▸ **Exercise materials**:
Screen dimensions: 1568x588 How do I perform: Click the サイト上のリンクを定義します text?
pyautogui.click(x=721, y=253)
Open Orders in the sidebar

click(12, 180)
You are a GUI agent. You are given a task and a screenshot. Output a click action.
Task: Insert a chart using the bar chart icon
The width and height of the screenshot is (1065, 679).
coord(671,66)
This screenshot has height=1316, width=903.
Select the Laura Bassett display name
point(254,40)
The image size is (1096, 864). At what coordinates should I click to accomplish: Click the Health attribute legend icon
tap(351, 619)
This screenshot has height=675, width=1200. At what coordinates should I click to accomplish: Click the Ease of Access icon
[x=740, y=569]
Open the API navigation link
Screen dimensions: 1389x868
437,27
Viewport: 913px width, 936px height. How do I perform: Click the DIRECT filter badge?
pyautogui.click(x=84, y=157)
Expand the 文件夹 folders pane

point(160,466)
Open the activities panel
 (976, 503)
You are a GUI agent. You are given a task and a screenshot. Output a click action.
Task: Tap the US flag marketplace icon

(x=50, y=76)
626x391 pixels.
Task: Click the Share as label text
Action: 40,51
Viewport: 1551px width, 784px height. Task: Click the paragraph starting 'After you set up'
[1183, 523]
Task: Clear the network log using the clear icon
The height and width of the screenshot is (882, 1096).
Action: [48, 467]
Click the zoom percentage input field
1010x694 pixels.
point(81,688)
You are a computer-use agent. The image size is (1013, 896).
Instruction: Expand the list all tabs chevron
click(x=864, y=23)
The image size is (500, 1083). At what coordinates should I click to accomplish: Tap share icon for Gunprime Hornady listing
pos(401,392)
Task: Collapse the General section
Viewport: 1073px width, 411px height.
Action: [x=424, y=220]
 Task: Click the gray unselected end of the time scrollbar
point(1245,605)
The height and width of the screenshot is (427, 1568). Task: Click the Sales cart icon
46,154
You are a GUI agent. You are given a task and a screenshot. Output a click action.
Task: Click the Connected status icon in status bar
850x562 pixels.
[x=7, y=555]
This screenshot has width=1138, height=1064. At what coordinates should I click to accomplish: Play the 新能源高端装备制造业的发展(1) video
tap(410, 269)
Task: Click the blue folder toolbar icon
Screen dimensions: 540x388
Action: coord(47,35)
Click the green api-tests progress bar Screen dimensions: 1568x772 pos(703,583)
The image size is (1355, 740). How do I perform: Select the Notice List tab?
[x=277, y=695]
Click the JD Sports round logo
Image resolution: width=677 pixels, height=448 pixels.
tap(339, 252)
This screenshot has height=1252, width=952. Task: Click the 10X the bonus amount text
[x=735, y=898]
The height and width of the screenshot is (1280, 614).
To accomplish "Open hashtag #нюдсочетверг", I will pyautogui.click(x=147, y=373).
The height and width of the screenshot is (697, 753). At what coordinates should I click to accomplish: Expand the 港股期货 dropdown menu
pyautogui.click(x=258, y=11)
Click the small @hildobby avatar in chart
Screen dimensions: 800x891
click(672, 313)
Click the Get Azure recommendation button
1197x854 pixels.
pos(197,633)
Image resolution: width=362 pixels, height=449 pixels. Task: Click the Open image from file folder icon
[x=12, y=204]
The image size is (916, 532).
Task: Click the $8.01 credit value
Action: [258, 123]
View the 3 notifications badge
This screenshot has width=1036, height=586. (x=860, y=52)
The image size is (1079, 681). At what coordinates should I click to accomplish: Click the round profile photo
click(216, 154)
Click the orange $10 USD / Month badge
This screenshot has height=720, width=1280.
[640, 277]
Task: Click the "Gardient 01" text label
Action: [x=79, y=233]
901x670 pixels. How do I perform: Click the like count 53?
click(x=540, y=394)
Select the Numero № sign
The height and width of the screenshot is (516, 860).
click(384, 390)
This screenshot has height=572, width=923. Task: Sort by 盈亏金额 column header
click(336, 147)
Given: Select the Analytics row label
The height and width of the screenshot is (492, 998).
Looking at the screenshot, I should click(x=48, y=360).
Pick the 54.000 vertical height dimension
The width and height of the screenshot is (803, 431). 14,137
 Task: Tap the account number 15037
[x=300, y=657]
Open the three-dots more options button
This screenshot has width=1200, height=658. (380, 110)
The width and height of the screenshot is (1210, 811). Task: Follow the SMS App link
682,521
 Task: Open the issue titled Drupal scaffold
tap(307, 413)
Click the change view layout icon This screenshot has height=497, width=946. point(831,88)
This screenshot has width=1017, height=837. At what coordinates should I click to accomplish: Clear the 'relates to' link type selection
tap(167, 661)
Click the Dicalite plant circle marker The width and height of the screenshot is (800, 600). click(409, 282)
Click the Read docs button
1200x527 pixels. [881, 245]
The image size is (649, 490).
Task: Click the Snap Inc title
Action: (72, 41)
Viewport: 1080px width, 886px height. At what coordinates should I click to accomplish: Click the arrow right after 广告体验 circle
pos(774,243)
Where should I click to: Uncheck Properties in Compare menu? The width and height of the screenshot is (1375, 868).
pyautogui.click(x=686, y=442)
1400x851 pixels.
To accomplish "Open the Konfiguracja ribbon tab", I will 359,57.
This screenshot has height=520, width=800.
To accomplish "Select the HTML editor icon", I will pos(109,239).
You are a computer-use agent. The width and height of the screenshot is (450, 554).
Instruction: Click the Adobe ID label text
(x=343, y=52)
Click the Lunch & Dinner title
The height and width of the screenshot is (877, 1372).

▸ **The problem**:
Go through the data and retype all of it exactly.

▸ **Task answer**:
Screen dimensions: 1568x588 How do I perform: Click the サイト上のリンクを定義します text?
pyautogui.click(x=721, y=253)
Open Orders in the sidebar

click(12, 180)
You are a GUI agent. You are given a task and a screenshot. Output a click action.
Task: Insert a chart using the bar chart icon
The width and height of the screenshot is (1065, 679).
coord(671,66)
This screenshot has height=1316, width=903.
Select the Laura Bassett display name
point(254,40)
The image size is (1096, 864). At what coordinates should I click to accomplish: Click the Health attribute legend icon
tap(351, 619)
This screenshot has height=675, width=1200. At what coordinates should I click to accomplish: Click the Ease of Access icon
[x=740, y=569]
Open the API navigation link
Screen dimensions: 1389x868
437,27
Viewport: 913px width, 936px height. How do I perform: Click the DIRECT filter badge?
pyautogui.click(x=84, y=157)
Expand the 文件夹 folders pane

point(160,466)
Open the activities panel
 (976, 503)
You are a GUI agent. You are given a task and a screenshot. Output a click action.
Task: Tap the US flag marketplace icon

(x=50, y=76)
626x391 pixels.
Task: Click the Share as label text
Action: 40,51
Viewport: 1551px width, 784px height. Task: Click the paragraph starting 'After you set up'
[1183, 523]
Task: Clear the network log using the clear icon
The height and width of the screenshot is (882, 1096).
Action: [48, 467]
Click the zoom percentage input field
1010x694 pixels.
point(81,688)
You are a computer-use agent. The image size is (1013, 896).
Instruction: Expand the list all tabs chevron
click(x=864, y=23)
The image size is (500, 1083). At what coordinates should I click to accomplish: Tap share icon for Gunprime Hornady listing
pos(401,392)
Task: Collapse the General section
Viewport: 1073px width, 411px height.
Action: [x=424, y=220]
 Task: Click the gray unselected end of the time scrollbar
point(1245,605)
The height and width of the screenshot is (427, 1568). Task: Click the Sales cart icon
46,154
You are a GUI agent. You are given a task and a screenshot. Output a click action.
Task: Click the Connected status icon in status bar
850x562 pixels.
[x=7, y=555]
This screenshot has width=1138, height=1064. At what coordinates should I click to accomplish: Play the 新能源高端装备制造业的发展(1) video
tap(410, 269)
Task: Click the blue folder toolbar icon
Screen dimensions: 540x388
Action: coord(47,35)
Click the green api-tests progress bar Screen dimensions: 1568x772 pos(703,583)
The image size is (1355, 740). How do I perform: Select the Notice List tab?
[x=277, y=695]
Click the JD Sports round logo
Image resolution: width=677 pixels, height=448 pixels.
tap(339, 252)
This screenshot has height=1252, width=952. Task: Click the 10X the bonus amount text
[x=735, y=898]
The height and width of the screenshot is (1280, 614).
To accomplish "Open hashtag #нюдсочетверг", I will pyautogui.click(x=147, y=373).
The height and width of the screenshot is (697, 753). At what coordinates should I click to accomplish: Expand the 港股期货 dropdown menu
pyautogui.click(x=258, y=11)
Click the small @hildobby avatar in chart
Screen dimensions: 800x891
click(672, 313)
Click the Get Azure recommendation button
1197x854 pixels.
pos(197,633)
Image resolution: width=362 pixels, height=449 pixels. Task: Click the Open image from file folder icon
[x=12, y=204]
The image size is (916, 532).
Task: Click the $8.01 credit value
Action: [258, 123]
View the 3 notifications badge
This screenshot has width=1036, height=586. (x=860, y=52)
The image size is (1079, 681). At what coordinates should I click to accomplish: Click the round profile photo
click(216, 154)
Click the orange $10 USD / Month badge
This screenshot has height=720, width=1280.
[640, 277]
Task: Click the "Gardient 01" text label
Action: [x=79, y=233]
901x670 pixels. How do I perform: Click the like count 53?
click(x=540, y=394)
Select the Numero № sign
The height and width of the screenshot is (516, 860).
click(384, 390)
This screenshot has height=572, width=923. Task: Sort by 盈亏金额 column header
click(336, 147)
Given: Select the Analytics row label
The height and width of the screenshot is (492, 998).
Looking at the screenshot, I should click(x=48, y=360).
Pick the 54.000 vertical height dimension
The width and height of the screenshot is (803, 431). 14,137
 Task: Tap the account number 15037
[x=300, y=657]
Open the three-dots more options button
This screenshot has width=1200, height=658. (380, 110)
The width and height of the screenshot is (1210, 811). Task: Follow the SMS App link
682,521
 Task: Open the issue titled Drupal scaffold
tap(307, 413)
Click the change view layout icon This screenshot has height=497, width=946. point(831,88)
This screenshot has width=1017, height=837. At what coordinates should I click to accomplish: Clear the 'relates to' link type selection
tap(167, 661)
Click the Dicalite plant circle marker The width and height of the screenshot is (800, 600). click(409, 282)
Click the Read docs button
1200x527 pixels. [881, 245]
The image size is (649, 490).
Task: Click the Snap Inc title
Action: (72, 41)
Viewport: 1080px width, 886px height. At what coordinates should I click to accomplish: Click the arrow right after 广告体验 circle
pos(774,243)
Where should I click to: Uncheck Properties in Compare menu? The width and height of the screenshot is (1375, 868).
pyautogui.click(x=686, y=442)
1400x851 pixels.
To accomplish "Open the Konfiguracja ribbon tab", I will 359,57.
This screenshot has height=520, width=800.
To accomplish "Select the HTML editor icon", I will pos(109,239).
You are a computer-use agent. The width and height of the screenshot is (450, 554).
Instruction: Click the Adobe ID label text
(x=343, y=52)
Click the Lunch & Dinner title
The height and width of the screenshot is (877, 1372).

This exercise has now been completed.